- **Exercise instructions**: Retype these records line for line, leaving out the pictures.
====== Input for this task
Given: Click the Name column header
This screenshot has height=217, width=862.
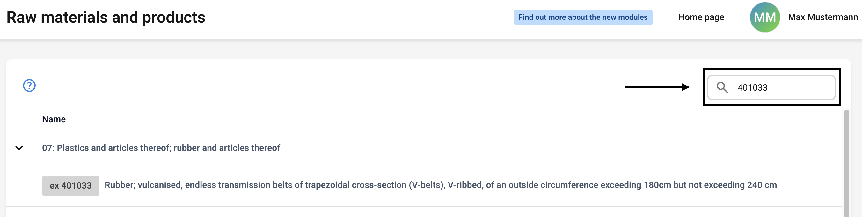Looking at the screenshot, I should pos(54,119).
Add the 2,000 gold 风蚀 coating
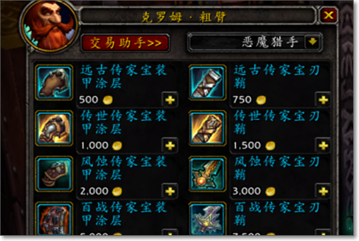The height and width of the screenshot is (241, 359). 170,191
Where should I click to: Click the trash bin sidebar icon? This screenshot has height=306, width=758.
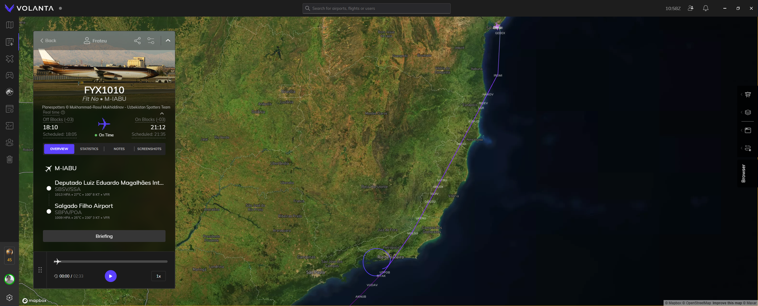tap(9, 160)
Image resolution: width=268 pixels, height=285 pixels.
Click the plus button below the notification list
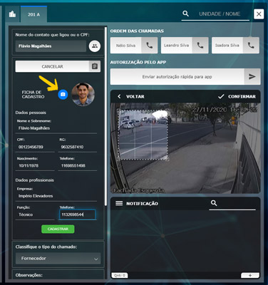click(x=250, y=275)
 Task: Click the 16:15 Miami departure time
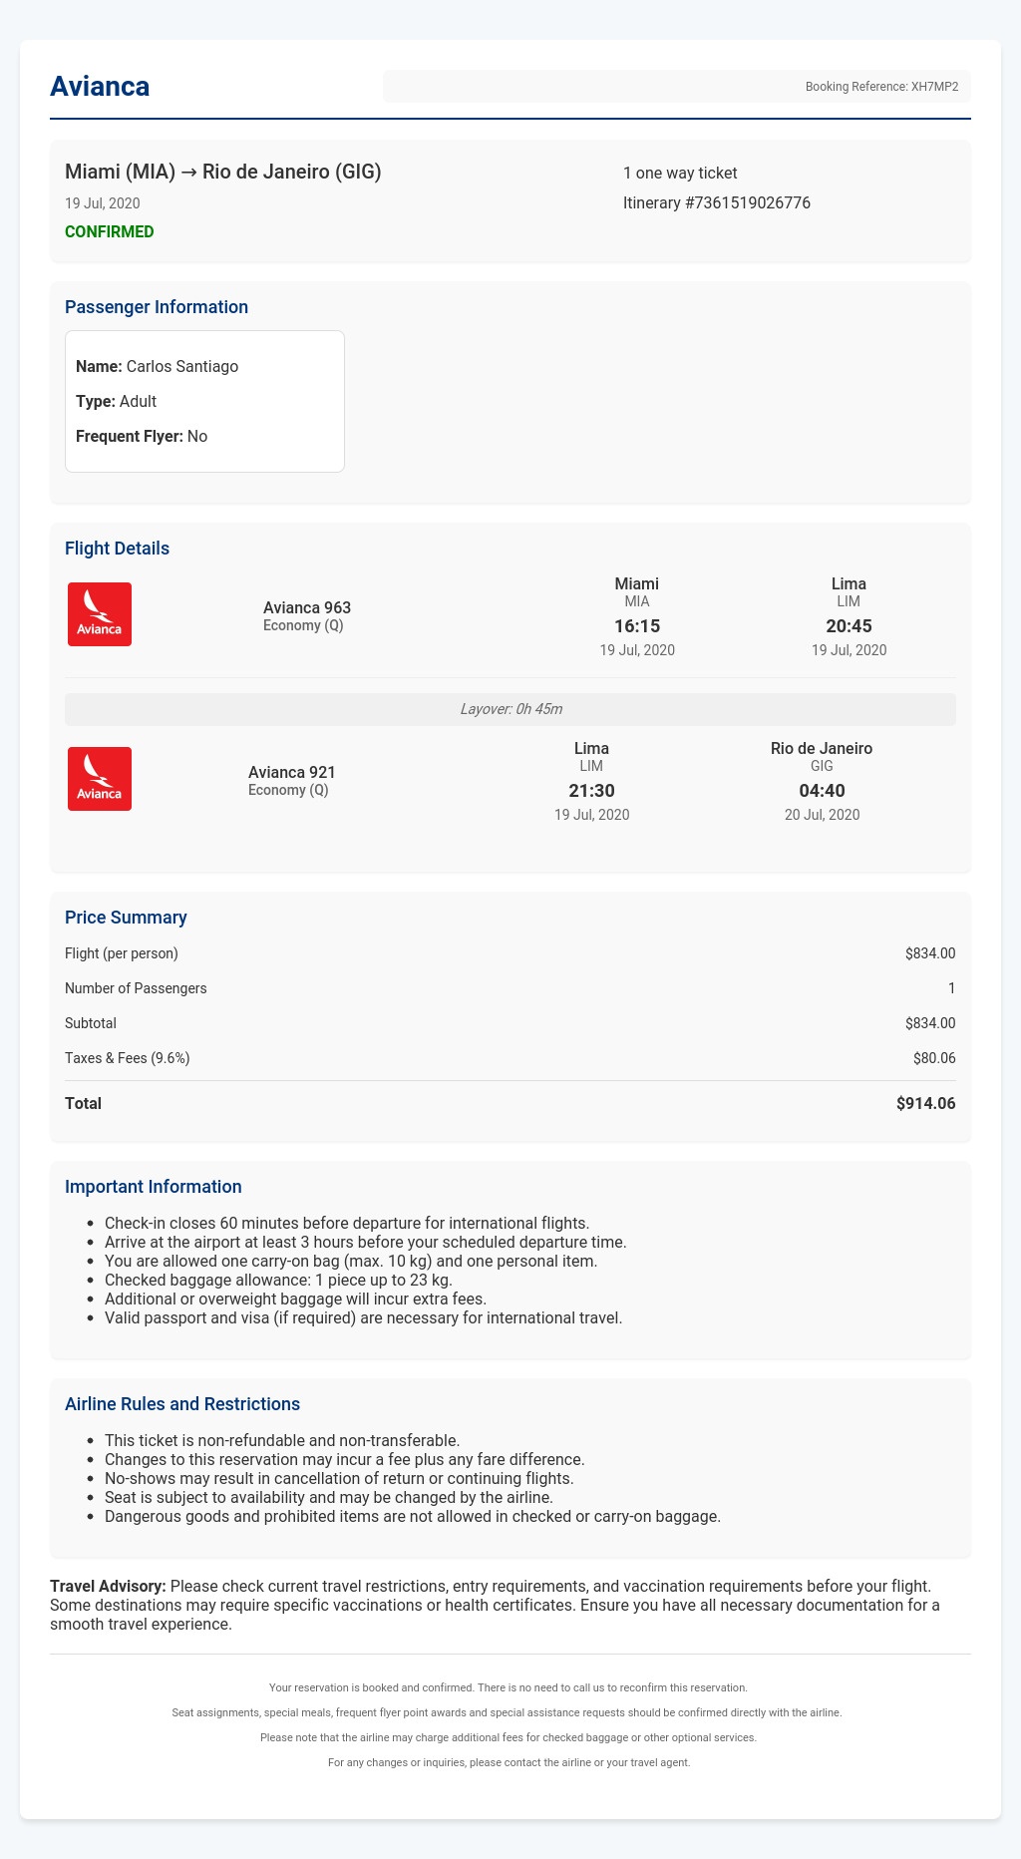[x=637, y=626]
============
- **Answer for the task**:
Given: Click the Name column header
This screenshot has height=217, width=862.
Looking at the screenshot, I should pos(54,119).
Add the 2,000 gold 风蚀 coating
The height and width of the screenshot is (241, 359). 170,191
Where should I click to: Click the trash bin sidebar icon? This screenshot has height=306, width=758.
tap(9, 160)
Image resolution: width=268 pixels, height=285 pixels.
Click the plus button below the notification list
click(x=250, y=275)
 Task: Click the 16:15 Miami departure time
[x=637, y=626]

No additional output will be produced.